The Zoology Section

About 78% of the known 1.2 million species of organisms are animals – the objects and subjects of zoological science. A recent estimate of how many species live on earth yielded the figure of 8.7 million, meaning that some 86% of existing species still await description. At our museum, the key areas of zoological research are the further exploration of temperate and tropical – aquatic and terrestrial ecosystems and taxonomy, the formal description of species and the classification into higher taxonomic groups.

The staff of the zoological section at the museum sample and study animals, mostly under taxonomic and ecological aspects. As insects account for more than 70% of the animal kingdom, a separate entomological section concentrates on their study and collection.

Whereas the vertebrate collection dates back to the early 19th century and comprises mostly random samples of exotic birds and mammals from Africa and South America, today only bats are regularly collected and deposited thanks to the activities of the regional bat protection group. 

The current curator of vertebrates Dr. Albrecht Manegold works on the phylogeny and evolution of birds on the basis of morphological characters. His studies involve the application of CT-scans and 3D-models for the study of spirit specimens. Another research area ist the description and analysis of fossil avifaunas from the Pliocene and Pleistocene of south Africa, Morocco and Germany for paleoecological reconstructions.

Since 1965 numerous samples of invertebrates have been collected by museum researchers during ecological studies in Germany and Brazil. The strengths of the collections thus reflect the work of past and current curators and their research: soil fauna (Nematoda, Enchytraeidae, Myriapoda, Collembola) and especially arachnids (e.g. spiders and oribatid mites).
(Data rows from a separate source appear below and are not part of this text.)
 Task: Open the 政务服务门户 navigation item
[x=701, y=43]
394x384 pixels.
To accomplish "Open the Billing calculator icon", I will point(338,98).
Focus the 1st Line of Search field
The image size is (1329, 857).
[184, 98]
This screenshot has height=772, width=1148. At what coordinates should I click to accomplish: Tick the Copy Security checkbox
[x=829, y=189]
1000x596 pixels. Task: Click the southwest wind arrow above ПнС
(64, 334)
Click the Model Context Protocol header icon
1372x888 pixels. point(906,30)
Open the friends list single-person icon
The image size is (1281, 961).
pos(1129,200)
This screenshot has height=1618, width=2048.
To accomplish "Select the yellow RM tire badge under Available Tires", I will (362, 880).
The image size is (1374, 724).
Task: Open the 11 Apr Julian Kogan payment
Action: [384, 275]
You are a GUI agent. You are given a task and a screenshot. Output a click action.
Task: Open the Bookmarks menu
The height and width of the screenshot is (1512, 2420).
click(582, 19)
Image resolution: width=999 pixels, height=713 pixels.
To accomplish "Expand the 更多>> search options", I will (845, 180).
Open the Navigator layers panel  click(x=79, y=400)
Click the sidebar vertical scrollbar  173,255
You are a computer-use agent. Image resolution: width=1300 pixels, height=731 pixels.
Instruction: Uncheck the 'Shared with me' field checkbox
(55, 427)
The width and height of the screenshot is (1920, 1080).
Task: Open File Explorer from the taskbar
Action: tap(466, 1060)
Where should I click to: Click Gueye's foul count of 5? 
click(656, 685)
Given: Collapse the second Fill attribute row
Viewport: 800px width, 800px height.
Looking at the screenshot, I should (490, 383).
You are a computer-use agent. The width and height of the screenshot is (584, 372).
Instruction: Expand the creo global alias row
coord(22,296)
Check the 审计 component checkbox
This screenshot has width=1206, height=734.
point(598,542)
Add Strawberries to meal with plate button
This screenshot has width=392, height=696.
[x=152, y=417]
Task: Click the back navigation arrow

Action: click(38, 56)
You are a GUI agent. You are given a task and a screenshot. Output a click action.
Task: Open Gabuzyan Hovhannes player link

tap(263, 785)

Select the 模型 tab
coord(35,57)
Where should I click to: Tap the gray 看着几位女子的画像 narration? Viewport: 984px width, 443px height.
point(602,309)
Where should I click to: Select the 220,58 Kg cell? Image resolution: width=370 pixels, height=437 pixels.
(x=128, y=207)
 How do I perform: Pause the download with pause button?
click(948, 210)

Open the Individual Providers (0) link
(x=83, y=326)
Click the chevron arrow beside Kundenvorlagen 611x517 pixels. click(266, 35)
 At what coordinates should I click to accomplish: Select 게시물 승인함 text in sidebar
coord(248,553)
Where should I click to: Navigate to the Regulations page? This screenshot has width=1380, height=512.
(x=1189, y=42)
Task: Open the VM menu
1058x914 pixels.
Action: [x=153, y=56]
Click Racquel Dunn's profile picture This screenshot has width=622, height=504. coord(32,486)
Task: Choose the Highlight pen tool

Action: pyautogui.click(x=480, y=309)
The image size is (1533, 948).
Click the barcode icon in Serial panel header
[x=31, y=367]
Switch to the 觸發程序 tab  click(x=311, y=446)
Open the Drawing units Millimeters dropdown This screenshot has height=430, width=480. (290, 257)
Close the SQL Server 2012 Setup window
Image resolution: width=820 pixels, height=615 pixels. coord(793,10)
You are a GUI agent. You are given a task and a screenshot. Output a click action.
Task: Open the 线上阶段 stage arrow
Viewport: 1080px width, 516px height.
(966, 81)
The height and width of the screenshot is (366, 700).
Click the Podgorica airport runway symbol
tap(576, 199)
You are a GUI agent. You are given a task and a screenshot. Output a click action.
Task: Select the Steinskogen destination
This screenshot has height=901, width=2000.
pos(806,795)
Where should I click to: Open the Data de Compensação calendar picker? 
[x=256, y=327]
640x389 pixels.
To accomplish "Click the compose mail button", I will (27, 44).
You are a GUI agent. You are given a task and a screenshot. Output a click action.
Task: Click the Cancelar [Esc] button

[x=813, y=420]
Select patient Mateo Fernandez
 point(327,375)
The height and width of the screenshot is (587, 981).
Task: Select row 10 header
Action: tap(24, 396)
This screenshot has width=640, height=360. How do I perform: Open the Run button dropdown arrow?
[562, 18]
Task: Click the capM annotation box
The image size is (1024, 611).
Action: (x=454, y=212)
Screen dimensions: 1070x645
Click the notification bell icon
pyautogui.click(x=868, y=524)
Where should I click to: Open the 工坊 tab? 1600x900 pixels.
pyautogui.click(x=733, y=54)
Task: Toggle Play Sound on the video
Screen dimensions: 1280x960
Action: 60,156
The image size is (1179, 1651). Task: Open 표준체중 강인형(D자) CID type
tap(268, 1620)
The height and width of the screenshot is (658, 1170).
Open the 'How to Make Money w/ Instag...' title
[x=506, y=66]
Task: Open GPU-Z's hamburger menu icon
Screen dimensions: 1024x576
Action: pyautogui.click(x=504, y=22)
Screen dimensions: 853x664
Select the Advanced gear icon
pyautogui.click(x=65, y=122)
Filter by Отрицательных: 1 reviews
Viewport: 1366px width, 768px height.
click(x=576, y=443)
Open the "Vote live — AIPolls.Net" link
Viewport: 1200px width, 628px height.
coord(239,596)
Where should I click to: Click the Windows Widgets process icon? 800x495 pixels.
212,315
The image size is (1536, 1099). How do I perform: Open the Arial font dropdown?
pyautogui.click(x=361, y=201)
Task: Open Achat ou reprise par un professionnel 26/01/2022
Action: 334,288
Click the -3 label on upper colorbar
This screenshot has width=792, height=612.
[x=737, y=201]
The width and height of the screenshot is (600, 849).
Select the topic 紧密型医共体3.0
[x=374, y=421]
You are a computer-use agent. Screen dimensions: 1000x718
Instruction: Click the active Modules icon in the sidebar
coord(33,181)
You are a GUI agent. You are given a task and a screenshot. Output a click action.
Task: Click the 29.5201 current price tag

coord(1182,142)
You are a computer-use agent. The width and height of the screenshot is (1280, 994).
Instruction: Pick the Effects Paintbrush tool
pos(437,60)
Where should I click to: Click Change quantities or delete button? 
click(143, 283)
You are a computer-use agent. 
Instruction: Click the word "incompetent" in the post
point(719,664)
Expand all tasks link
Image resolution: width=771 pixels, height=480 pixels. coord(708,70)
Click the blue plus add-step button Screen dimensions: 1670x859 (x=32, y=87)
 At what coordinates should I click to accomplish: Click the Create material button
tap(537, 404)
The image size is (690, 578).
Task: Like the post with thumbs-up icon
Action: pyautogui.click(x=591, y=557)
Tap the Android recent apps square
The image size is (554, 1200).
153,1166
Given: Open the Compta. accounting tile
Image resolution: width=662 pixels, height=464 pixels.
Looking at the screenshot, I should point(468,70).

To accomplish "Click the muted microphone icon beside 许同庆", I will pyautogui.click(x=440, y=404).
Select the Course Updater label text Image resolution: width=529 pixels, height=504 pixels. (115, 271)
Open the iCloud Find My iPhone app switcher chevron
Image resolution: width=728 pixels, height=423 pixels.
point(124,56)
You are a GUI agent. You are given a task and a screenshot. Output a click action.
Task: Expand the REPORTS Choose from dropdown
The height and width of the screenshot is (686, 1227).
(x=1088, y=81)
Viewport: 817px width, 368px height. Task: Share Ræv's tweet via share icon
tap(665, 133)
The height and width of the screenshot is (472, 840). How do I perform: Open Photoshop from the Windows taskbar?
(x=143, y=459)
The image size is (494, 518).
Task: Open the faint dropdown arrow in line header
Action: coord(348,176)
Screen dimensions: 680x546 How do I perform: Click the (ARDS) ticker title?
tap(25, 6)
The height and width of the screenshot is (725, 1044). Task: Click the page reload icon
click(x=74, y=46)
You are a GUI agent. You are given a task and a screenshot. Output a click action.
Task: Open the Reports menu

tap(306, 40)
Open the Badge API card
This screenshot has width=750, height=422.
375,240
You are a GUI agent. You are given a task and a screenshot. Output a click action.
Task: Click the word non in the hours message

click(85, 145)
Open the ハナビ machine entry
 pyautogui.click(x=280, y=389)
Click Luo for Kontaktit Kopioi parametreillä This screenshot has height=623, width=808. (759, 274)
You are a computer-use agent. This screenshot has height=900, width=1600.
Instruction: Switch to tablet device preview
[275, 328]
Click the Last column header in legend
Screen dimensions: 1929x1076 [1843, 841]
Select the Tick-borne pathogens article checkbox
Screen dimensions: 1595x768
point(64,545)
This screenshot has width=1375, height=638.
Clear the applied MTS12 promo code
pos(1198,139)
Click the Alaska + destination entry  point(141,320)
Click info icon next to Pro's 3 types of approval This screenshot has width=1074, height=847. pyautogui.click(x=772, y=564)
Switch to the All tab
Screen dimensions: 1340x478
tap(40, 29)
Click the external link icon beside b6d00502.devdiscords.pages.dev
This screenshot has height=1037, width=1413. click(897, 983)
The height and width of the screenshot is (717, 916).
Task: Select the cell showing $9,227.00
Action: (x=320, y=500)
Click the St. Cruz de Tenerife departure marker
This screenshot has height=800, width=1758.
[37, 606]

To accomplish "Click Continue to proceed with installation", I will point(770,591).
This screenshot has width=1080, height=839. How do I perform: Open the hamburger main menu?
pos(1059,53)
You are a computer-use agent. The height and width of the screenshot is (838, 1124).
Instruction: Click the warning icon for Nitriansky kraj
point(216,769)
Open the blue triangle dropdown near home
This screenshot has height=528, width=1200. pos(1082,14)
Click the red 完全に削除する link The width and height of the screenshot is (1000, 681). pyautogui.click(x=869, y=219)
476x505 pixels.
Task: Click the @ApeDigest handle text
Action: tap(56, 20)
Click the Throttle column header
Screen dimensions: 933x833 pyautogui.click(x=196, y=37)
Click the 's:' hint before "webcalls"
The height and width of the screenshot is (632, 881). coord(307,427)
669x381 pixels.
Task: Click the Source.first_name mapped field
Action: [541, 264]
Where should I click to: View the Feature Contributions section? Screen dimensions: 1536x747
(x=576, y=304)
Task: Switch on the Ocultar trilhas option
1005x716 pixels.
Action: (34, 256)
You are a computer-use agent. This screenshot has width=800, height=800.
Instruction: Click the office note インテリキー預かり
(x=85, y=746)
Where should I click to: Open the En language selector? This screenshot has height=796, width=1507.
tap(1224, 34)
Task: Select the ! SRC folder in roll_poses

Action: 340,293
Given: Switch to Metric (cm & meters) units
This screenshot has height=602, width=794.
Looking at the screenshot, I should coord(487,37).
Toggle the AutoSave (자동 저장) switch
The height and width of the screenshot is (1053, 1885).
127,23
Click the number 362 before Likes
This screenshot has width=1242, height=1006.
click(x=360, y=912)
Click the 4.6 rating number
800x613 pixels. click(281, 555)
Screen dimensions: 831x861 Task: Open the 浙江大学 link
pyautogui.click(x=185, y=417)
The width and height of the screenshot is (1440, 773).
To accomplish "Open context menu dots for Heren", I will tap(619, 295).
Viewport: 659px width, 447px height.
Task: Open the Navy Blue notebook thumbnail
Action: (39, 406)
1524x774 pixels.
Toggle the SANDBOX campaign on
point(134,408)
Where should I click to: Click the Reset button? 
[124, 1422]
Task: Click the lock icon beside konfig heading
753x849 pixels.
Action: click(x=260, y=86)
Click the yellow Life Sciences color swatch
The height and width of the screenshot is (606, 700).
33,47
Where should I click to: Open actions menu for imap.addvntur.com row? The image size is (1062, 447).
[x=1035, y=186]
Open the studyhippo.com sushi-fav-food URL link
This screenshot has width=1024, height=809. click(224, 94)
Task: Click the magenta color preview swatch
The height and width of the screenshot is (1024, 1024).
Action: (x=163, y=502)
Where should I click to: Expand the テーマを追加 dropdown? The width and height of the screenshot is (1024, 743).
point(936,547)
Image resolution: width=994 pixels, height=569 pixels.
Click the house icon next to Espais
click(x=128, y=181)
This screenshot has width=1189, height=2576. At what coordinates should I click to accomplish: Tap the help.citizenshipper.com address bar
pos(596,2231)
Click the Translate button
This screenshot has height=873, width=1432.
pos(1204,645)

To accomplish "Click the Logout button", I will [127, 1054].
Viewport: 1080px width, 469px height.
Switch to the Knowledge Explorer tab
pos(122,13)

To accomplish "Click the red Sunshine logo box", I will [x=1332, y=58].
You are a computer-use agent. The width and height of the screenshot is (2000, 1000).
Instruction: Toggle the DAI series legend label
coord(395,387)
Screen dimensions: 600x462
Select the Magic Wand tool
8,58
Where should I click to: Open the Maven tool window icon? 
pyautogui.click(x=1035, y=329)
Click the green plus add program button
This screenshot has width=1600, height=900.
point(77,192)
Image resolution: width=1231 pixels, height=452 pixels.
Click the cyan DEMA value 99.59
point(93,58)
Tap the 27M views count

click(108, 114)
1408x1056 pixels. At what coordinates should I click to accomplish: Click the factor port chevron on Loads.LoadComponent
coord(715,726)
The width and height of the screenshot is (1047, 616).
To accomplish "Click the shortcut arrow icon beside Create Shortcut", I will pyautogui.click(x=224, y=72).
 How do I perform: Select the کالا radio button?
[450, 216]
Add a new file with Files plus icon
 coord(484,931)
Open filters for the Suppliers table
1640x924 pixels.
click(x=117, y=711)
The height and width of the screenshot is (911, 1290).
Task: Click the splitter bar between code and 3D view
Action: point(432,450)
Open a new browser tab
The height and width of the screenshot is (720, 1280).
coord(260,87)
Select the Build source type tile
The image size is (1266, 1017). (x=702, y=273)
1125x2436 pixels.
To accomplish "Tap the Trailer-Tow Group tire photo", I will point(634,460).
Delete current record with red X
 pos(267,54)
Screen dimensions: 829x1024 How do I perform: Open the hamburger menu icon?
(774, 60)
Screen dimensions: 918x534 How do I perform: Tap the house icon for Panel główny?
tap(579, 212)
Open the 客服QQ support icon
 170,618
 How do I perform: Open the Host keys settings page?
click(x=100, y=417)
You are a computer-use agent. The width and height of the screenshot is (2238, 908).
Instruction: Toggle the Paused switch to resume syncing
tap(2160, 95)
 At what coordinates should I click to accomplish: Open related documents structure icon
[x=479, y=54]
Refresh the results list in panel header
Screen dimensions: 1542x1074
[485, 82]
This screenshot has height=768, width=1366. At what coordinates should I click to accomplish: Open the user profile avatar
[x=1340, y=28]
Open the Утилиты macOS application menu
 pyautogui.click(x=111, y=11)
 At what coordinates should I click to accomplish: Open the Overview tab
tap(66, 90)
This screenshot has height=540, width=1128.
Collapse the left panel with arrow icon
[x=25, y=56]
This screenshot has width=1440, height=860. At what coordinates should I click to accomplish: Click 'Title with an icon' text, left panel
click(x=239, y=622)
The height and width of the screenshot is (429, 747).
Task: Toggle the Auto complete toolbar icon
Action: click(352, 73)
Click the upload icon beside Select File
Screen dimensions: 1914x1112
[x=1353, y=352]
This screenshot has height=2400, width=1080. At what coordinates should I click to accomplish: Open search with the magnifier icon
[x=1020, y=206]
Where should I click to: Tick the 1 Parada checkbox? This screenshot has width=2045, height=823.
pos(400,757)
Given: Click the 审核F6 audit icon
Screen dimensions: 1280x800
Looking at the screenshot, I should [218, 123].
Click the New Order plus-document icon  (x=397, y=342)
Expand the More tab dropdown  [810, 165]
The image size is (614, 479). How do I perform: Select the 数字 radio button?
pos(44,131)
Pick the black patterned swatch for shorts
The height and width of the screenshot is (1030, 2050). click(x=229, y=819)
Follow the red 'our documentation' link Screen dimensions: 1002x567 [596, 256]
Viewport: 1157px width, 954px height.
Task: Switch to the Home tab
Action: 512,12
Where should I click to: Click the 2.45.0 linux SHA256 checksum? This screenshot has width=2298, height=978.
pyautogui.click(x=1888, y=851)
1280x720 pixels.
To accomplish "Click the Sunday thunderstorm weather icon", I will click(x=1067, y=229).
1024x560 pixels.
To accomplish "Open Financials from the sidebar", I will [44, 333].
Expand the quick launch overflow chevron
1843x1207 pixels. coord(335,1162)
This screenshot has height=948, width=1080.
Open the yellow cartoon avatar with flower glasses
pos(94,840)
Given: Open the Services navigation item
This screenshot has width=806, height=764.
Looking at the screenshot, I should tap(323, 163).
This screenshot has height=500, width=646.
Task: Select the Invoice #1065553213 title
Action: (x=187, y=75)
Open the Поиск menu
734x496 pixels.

Current research of Dr. Hubert Höfer concentrates on describing and monitoring the fauna of this region (the southern part of Germany, including the Alps), background studies for species and habitat conservation, soil zoology and community ecology. One important current task is the mobilization and management of large datasets obtained from ecological studies (in Europe and South America), making data available for modern analyses of species distributions, ecological preferences and biodiversity conservation.

Presenting the many interesting and wonderful aspects of animals and ecosystems to the public is also an important task for the scientists at the museum. All staff members are willing to respond to questions and queries from individuals and institutions when it comes to animals and zoological phenomena.